[Stored items]
_ _ _ _ _ _ _
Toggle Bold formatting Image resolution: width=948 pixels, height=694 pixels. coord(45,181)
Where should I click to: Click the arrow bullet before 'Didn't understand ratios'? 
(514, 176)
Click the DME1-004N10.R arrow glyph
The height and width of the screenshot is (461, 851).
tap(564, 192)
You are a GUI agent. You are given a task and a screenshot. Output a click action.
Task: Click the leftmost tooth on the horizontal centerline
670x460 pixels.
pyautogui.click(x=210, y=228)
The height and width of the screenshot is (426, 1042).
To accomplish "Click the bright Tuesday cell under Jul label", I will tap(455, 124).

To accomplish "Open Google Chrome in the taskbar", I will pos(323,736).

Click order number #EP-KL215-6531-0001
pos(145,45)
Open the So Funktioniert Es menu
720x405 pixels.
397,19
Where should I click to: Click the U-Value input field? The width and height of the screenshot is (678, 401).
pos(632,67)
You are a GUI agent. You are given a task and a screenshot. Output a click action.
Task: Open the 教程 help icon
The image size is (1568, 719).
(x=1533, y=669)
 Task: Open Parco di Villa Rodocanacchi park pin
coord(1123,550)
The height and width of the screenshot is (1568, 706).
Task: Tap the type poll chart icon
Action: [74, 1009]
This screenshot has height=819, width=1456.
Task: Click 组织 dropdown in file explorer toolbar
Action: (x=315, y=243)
_ _ _ _ _ _ _
Action item |
Set down nothing but the lines from the one containing "Task: Open the 教程 help icon" through the final line above, exactly as written.

Output for this task |
Task: Open the 教程 help icon
The image size is (1568, 719).
(x=1533, y=669)
 Task: Open Parco di Villa Rodocanacchi park pin
coord(1123,550)
The height and width of the screenshot is (1568, 706).
Task: Tap the type poll chart icon
Action: [74, 1009]
This screenshot has height=819, width=1456.
Task: Click 组织 dropdown in file explorer toolbar
Action: (x=315, y=243)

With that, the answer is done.